── Excerpt provided

Since promoted gigs is basically 100% margin, that’s pretty great to hear that promoted 

gigs are getting more traction on their platform.

  1. Here was another question and answer that was very good to hear:

Q: And then Ofer, maybe on the spend per buyer that continues to grow nicely. And I know there’s a bunch of factors in there, but on average, is frequency contributing to the growth or is that you’re seeing kind of an uptick in kind of price when people are spending on a per project basis? Thanks.

A: In terms of contributing to growth, spend per buyer is based on frequency and ASP. And I’m happy to say that, both are contributing. We’ve seen tremendous improvement in those which I think is the balanced approach that we’ve been always pitching to. And as we look forward, we believe there’s tremendous opportunity to impact growth in terms of product and quality and target audience. As we go up market, and we have spoken about Fiverr Business earlier, we see that business buyer that use the product are using it more frequently. And we also see that the average ASP is higher. So that said, as we go up market, the growth which is based on spend per buyer model, actually return to improvement in both frequency and ASP.

────
── Supplied entries

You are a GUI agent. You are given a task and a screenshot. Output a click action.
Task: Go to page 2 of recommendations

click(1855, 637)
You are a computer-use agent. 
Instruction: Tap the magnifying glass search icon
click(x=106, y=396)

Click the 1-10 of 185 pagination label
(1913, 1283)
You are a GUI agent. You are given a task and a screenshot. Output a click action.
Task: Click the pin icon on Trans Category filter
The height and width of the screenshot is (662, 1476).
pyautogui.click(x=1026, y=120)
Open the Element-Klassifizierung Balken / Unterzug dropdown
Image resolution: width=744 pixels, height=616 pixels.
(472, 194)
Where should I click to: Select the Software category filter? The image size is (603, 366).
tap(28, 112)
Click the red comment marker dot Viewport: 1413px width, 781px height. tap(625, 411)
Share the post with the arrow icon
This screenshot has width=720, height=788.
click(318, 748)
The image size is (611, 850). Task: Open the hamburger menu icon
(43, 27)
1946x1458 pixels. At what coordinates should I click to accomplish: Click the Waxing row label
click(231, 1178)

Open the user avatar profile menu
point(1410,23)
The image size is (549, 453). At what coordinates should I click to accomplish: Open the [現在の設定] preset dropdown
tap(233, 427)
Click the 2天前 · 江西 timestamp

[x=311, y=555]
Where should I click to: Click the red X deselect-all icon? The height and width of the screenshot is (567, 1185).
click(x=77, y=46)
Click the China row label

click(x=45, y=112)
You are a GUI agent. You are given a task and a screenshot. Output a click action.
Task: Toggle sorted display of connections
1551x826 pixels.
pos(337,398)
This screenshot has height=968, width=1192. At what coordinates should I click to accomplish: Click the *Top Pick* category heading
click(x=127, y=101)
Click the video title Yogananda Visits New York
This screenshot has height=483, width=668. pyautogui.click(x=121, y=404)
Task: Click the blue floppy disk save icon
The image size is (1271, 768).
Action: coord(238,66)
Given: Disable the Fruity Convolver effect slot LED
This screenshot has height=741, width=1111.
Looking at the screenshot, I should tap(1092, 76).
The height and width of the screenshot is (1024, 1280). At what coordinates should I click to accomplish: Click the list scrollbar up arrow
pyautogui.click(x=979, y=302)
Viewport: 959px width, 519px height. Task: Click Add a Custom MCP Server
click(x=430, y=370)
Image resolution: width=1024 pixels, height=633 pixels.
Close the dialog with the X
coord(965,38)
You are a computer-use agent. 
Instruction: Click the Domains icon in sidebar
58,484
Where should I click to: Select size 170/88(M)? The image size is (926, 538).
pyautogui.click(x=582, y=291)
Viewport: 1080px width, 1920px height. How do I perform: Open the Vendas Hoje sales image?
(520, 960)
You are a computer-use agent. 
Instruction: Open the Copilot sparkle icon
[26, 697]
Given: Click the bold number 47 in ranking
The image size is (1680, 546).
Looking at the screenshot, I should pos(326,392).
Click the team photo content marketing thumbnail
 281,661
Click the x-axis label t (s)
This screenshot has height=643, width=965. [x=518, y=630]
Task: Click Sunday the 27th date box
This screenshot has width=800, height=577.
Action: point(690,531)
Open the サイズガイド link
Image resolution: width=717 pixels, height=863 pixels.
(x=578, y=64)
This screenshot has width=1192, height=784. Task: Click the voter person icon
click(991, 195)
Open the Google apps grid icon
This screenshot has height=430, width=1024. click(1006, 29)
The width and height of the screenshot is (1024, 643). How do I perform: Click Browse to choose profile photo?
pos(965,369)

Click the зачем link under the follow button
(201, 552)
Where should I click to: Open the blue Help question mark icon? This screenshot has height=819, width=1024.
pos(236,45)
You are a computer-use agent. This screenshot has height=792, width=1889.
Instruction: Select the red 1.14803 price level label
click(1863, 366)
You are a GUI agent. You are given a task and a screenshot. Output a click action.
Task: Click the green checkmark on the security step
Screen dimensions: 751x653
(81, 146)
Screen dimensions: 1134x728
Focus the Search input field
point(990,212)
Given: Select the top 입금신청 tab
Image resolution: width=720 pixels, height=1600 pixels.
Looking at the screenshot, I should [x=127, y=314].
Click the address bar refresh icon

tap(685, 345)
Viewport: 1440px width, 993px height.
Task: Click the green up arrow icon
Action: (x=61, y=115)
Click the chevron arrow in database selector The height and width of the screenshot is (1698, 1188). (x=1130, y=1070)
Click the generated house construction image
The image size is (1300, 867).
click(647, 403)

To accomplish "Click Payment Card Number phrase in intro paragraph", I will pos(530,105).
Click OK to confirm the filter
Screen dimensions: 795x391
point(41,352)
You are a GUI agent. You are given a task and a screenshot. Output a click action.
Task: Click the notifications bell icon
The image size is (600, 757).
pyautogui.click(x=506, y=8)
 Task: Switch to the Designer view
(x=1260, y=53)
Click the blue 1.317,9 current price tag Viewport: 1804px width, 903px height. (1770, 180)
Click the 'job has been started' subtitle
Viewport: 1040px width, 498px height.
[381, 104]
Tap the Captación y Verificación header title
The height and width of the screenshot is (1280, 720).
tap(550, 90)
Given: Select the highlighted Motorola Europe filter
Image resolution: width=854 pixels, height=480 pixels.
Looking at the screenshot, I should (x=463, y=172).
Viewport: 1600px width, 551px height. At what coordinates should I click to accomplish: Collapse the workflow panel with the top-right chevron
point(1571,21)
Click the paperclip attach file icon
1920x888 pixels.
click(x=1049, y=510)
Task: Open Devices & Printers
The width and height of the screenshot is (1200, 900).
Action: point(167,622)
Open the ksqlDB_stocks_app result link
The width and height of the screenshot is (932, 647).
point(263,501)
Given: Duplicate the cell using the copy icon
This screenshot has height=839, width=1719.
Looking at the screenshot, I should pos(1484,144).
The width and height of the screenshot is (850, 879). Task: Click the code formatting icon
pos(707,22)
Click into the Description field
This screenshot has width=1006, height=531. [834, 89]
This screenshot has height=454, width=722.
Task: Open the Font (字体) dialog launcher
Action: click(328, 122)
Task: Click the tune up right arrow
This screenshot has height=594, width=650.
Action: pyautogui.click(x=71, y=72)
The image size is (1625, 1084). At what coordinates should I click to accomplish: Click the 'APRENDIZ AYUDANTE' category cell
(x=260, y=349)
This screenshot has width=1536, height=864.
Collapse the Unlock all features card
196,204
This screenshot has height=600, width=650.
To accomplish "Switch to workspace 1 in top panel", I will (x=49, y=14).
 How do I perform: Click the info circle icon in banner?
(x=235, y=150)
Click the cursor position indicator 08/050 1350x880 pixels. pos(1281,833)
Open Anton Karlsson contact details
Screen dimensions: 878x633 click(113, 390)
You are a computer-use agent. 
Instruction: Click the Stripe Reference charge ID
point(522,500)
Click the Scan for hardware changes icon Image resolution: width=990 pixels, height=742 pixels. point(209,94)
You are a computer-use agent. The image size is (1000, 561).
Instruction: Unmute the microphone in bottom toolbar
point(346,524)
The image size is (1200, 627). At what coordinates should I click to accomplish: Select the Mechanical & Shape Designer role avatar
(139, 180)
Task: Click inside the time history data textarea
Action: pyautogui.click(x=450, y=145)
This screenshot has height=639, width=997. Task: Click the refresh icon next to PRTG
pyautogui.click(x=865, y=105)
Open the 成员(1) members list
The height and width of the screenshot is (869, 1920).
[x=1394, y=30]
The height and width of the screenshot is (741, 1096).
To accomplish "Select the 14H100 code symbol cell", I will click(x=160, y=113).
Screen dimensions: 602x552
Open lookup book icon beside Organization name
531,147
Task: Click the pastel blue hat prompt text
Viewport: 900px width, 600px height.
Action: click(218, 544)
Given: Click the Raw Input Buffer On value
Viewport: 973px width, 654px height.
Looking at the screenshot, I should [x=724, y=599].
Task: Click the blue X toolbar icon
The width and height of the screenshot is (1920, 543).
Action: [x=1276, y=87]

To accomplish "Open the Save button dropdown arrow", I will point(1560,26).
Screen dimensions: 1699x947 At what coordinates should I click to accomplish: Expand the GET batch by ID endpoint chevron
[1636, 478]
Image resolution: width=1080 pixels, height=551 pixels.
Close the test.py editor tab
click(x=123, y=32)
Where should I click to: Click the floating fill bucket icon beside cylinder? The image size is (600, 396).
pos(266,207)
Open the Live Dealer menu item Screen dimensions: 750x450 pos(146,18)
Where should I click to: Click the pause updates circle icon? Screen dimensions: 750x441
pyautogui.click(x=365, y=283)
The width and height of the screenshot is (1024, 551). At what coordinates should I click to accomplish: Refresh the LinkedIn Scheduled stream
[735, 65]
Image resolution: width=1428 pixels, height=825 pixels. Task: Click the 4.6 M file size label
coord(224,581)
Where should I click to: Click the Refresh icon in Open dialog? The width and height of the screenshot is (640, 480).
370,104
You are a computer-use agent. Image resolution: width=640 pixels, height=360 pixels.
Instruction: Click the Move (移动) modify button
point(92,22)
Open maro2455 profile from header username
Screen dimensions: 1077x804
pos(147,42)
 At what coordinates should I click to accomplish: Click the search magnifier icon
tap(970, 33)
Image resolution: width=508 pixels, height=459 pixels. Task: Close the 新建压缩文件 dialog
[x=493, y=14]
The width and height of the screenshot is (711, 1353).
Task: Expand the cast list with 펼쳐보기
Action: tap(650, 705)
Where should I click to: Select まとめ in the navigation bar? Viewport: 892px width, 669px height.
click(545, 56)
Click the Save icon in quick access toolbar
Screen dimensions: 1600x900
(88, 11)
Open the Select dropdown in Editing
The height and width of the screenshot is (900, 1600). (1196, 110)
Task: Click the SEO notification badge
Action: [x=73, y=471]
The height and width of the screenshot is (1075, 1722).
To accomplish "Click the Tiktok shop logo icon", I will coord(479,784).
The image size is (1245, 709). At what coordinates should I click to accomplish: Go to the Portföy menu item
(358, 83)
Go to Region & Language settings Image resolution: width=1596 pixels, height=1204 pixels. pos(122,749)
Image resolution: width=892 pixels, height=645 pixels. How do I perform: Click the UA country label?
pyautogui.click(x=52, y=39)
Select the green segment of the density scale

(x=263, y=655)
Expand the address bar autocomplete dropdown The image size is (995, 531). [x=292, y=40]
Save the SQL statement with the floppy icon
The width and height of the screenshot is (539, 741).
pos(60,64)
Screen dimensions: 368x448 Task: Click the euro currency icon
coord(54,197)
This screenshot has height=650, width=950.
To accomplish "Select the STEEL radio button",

────

Exercise requirements:
a) In the Fiverr excerpt, reproduce the passage word for word, beginning at the words "Since promoted gigs" and stopping after "project basis? Thanks.".
b) Render this sentence from the Fiverr excerpt in French: "In terms of contributing to growth, spend per buyer is based on frequency and ASP."
The data has no connection to the Fiverr excerpt.

Solutions to the tasks:
a)
Since promoted gigs is basically 100% margin, that’s pretty great to hear that promoted 

gigs are getting more traction on their platform.

  1. Here was another question and answer that was very good to hear:

Q: And then Ofer, maybe on the spend per buyer that continues to grow nicely. And I know there’s a bunch of factors in there, but on average, is frequency contributing to the growth or is that you’re seeing kind of an uptick in kind of price when people are spending on a per project basis? Thanks.

b) En ce qui concerne la contribution à la croissance, la dépense par acheteur repose sur la fréquence et l'ASP.